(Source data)
== Segment start ==

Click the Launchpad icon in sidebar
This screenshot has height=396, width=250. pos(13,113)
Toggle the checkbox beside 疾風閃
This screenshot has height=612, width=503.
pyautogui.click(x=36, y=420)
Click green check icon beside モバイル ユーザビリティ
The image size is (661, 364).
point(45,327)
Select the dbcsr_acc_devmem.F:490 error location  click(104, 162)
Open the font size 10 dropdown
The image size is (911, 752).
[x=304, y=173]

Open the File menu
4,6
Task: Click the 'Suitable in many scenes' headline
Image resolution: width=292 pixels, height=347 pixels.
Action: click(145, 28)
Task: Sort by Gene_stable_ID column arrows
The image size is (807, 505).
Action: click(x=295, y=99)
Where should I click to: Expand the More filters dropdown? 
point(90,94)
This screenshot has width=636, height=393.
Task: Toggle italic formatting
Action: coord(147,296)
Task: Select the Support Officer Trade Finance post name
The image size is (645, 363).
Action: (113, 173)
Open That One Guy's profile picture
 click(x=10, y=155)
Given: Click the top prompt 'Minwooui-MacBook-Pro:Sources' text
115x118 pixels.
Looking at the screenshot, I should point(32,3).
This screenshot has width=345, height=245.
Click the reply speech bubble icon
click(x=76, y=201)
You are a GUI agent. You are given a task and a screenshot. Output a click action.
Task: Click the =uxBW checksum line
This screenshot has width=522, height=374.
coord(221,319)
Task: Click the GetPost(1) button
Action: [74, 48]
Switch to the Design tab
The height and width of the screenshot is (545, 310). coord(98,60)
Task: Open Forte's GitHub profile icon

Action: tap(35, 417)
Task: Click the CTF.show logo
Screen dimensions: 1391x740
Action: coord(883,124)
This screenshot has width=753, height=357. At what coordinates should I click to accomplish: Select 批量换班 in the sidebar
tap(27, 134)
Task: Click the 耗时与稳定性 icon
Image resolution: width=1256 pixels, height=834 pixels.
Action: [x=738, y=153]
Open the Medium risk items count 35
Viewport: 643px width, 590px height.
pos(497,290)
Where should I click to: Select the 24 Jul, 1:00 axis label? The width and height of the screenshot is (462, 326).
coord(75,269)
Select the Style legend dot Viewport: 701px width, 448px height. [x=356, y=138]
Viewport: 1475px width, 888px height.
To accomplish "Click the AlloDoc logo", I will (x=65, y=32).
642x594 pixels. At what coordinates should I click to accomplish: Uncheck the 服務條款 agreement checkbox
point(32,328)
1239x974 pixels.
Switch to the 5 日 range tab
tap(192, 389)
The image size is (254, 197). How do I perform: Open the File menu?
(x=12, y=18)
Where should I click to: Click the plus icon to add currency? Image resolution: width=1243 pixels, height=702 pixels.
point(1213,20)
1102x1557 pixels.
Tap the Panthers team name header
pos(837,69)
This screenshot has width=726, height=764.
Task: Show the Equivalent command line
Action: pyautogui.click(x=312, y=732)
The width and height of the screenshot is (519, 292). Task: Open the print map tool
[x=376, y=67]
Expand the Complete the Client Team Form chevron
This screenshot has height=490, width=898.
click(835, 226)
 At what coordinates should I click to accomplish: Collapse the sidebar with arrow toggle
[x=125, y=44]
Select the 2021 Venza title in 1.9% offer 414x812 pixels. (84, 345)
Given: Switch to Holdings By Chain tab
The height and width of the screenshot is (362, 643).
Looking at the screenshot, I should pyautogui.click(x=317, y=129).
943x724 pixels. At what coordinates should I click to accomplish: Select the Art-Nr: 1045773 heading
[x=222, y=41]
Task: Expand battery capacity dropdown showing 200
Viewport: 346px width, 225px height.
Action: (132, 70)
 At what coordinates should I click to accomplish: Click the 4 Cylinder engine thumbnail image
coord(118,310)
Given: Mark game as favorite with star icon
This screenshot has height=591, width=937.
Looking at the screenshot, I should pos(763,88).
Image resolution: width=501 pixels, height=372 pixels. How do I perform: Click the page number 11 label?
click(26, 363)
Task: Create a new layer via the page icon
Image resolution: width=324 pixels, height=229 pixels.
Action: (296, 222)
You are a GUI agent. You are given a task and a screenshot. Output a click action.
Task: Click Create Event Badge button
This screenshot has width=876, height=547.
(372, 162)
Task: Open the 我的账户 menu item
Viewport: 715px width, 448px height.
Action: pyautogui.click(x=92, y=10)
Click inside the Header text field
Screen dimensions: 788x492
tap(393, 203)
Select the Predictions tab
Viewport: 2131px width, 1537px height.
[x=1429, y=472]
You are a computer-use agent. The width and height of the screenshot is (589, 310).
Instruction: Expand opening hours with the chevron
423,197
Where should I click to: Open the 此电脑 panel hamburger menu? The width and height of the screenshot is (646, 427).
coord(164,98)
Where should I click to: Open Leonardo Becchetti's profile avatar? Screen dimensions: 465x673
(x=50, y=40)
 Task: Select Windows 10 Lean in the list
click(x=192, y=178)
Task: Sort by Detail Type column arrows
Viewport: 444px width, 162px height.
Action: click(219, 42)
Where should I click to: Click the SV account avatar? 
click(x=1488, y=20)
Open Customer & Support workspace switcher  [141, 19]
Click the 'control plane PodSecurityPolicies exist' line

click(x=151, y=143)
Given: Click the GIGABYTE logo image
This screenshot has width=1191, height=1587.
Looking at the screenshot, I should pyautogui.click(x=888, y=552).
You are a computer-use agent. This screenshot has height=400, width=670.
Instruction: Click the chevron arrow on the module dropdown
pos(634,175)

== Segment end ==

*Task description*:
Return every record above exactly, line by line.

*Response below*:
Click the Launchpad icon in sidebar
This screenshot has height=396, width=250. pos(13,113)
Toggle the checkbox beside 疾風閃
This screenshot has height=612, width=503.
pyautogui.click(x=36, y=420)
Click green check icon beside モバイル ユーザビリティ
The image size is (661, 364).
point(45,327)
Select the dbcsr_acc_devmem.F:490 error location  click(104, 162)
Open the font size 10 dropdown
The image size is (911, 752).
[x=304, y=173]

Open the File menu
4,6
Task: Click the 'Suitable in many scenes' headline
Image resolution: width=292 pixels, height=347 pixels.
Action: click(145, 28)
Task: Sort by Gene_stable_ID column arrows
The image size is (807, 505).
Action: click(x=295, y=99)
Where should I click to: Expand the More filters dropdown? 
point(90,94)
This screenshot has width=636, height=393.
Task: Toggle italic formatting
Action: coord(147,296)
Task: Select the Support Officer Trade Finance post name
The image size is (645, 363).
Action: (113, 173)
Open That One Guy's profile picture
 click(x=10, y=155)
Given: Click the top prompt 'Minwooui-MacBook-Pro:Sources' text
115x118 pixels.
Looking at the screenshot, I should point(32,3).
This screenshot has width=345, height=245.
Click the reply speech bubble icon
click(x=76, y=201)
You are a GUI agent. You are given a task and a screenshot. Output a click action.
Task: Click the =uxBW checksum line
This screenshot has width=522, height=374.
coord(221,319)
Task: Click the GetPost(1) button
Action: [74, 48]
Switch to the Design tab
The height and width of the screenshot is (545, 310). coord(98,60)
Task: Open Forte's GitHub profile icon

Action: tap(35, 417)
Task: Click the CTF.show logo
Screen dimensions: 1391x740
Action: coord(883,124)
This screenshot has width=753, height=357. At what coordinates should I click to accomplish: Select 批量换班 in the sidebar
tap(27, 134)
Task: Click the 耗时与稳定性 icon
Image resolution: width=1256 pixels, height=834 pixels.
Action: [x=738, y=153]
Open the Medium risk items count 35
Viewport: 643px width, 590px height.
pos(497,290)
Where should I click to: Select the 24 Jul, 1:00 axis label? The width and height of the screenshot is (462, 326).
coord(75,269)
Select the Style legend dot Viewport: 701px width, 448px height. [x=356, y=138]
Viewport: 1475px width, 888px height.
To accomplish "Click the AlloDoc logo", I will (x=65, y=32).
642x594 pixels. At what coordinates should I click to accomplish: Uncheck the 服務條款 agreement checkbox
point(32,328)
1239x974 pixels.
Switch to the 5 日 range tab
tap(192, 389)
The image size is (254, 197). How do I perform: Open the File menu?
(x=12, y=18)
Where should I click to: Click the plus icon to add currency? Image resolution: width=1243 pixels, height=702 pixels.
point(1213,20)
1102x1557 pixels.
Tap the Panthers team name header
pos(837,69)
This screenshot has width=726, height=764.
Task: Show the Equivalent command line
Action: pyautogui.click(x=312, y=732)
The width and height of the screenshot is (519, 292). Task: Open the print map tool
[x=376, y=67]
Expand the Complete the Client Team Form chevron
This screenshot has height=490, width=898.
click(835, 226)
 At what coordinates should I click to accomplish: Collapse the sidebar with arrow toggle
[x=125, y=44]
Select the 2021 Venza title in 1.9% offer 414x812 pixels. (84, 345)
Given: Switch to Holdings By Chain tab
The height and width of the screenshot is (362, 643).
Looking at the screenshot, I should pyautogui.click(x=317, y=129).
943x724 pixels. At what coordinates should I click to accomplish: Select the Art-Nr: 1045773 heading
[x=222, y=41]
Task: Expand battery capacity dropdown showing 200
Viewport: 346px width, 225px height.
Action: (132, 70)
 At what coordinates should I click to accomplish: Click the 4 Cylinder engine thumbnail image
coord(118,310)
Given: Mark game as favorite with star icon
This screenshot has height=591, width=937.
Looking at the screenshot, I should pos(763,88).
Image resolution: width=501 pixels, height=372 pixels. How do I perform: Click the page number 11 label?
click(26, 363)
Task: Create a new layer via the page icon
Image resolution: width=324 pixels, height=229 pixels.
Action: (296, 222)
You are a GUI agent. You are given a task and a screenshot. Output a click action.
Task: Click Create Event Badge button
This screenshot has width=876, height=547.
(372, 162)
Task: Open the 我的账户 menu item
Viewport: 715px width, 448px height.
Action: pyautogui.click(x=92, y=10)
Click inside the Header text field
Screen dimensions: 788x492
tap(393, 203)
Select the Predictions tab
Viewport: 2131px width, 1537px height.
[x=1429, y=472]
You are a computer-use agent. The width and height of the screenshot is (589, 310).
Instruction: Expand opening hours with the chevron
423,197
Where should I click to: Open the 此电脑 panel hamburger menu? The width and height of the screenshot is (646, 427).
coord(164,98)
Where should I click to: Open Leonardo Becchetti's profile avatar? Screen dimensions: 465x673
(x=50, y=40)
 Task: Select Windows 10 Lean in the list
click(x=192, y=178)
Task: Sort by Detail Type column arrows
Viewport: 444px width, 162px height.
Action: click(219, 42)
Where should I click to: Click the SV account avatar? 
click(x=1488, y=20)
Open Customer & Support workspace switcher  [141, 19]
Click the 'control plane PodSecurityPolicies exist' line

click(x=151, y=143)
Given: Click the GIGABYTE logo image
This screenshot has width=1191, height=1587.
Looking at the screenshot, I should pyautogui.click(x=888, y=552).
You are a computer-use agent. This screenshot has height=400, width=670.
Instruction: Click the chevron arrow on the module dropdown
pos(634,175)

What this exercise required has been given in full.